To present and discuss numerical calculations of the specific absorption rate (SAR) and temperature in comparison to regulatory limits. While it is possible to monitor whole-body or whole-head average SAR and/or core body temperature during MRI in practice, this is not generally true for local SAR values or local temperatures throughout the body. While methods of calculation for SAR and temperature are constantly being refined, methods for interpreting results of these calculations in light of regulatory limits also warrant discussion.
Materials and Methods
Numerical calculations of SAR and temperature for the human head in a volume coil for MRI at several different frequencies are presented.
Just as the field pattern changes with the frequency, so do the temperature distribution and the ratio of maximum local SAR (in 1-g or 10-g regions) to whole-head average SAR. In all of the cases studied here this ratio is far greater than that in the regulatory limits, indicating that existing limits on local SAR will be exceeded before limits on whole-body or whole-head average SAR are reached.
To ensure that the radiofrequency (RF) energy absorbed by human subjects during magnetic resonance imaging (MRI) does not induce local thermal damage or whole-body thermoregulatory problems, regulating committees have placed limits on the maximum local specific energy absorption rate (SARL) in any 1 g (1) or 10 g (2) of tissue throughout the body, and on the whole-body or whole-head (as appropriate) average SAR (SARW) (1, 2). Recognizing that the risk incurred by SAR is related to an increase in temperature, limits for local and core body temperature increases have also been recommended (2).
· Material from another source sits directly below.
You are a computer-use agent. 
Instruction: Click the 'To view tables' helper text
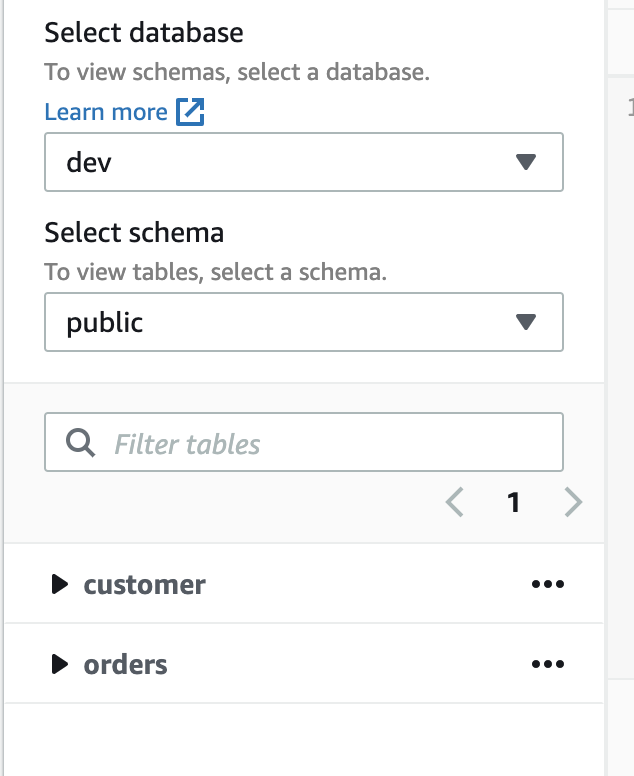pos(215,272)
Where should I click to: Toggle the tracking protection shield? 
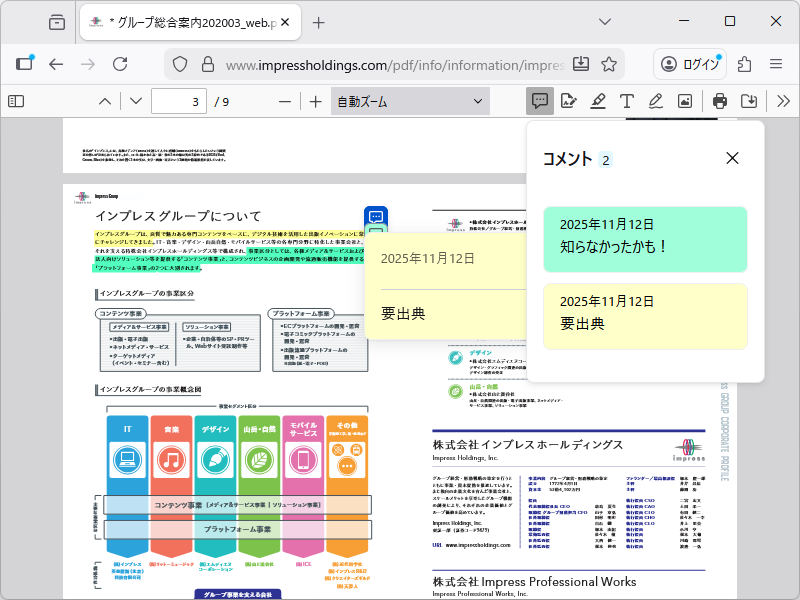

While it is possible to monitor SARW and core body temperature in practice, this is not generally true for SARL or local temperatures throughout the body. Thus, numerical methods of calculation can be used as means of predicting local SAR levels and temperatures during MRI (2).
While a number of authors have published numerical calculations of SAR in anatomical models of the human subject for MRI, relatively few have attempted to present results in a manner that can be easily compared with regulatory limits. These authors include Collins et al (3–7), Hand et al (8), Liu et al (9), Zhai et al (10), and Nguyen et al (11). Collins et al (7) and Nguyen et al (11) also presented temperature calculations for human head models in volume coils at different frequencies, and Hand et al (12, 13) reported temperature calculation results for human legs using surface coils.
While the technical details of calculating SAR and temperature are constantly being refined, methods for interpreting the results of these calculations in light of regulatory limits also warrant discussion. In this study, numerical calculations of SARW and maximum SARL for a head-size TEM-type volume resonator (14, 15) loaded with a human head at several frequencies from 64 MHz to 400 MHz are presented. Temperature increases throughout the head are also calculated assuming an input power to achieve the maximum allowable SARW in the head for two different sets of standards (1, 2).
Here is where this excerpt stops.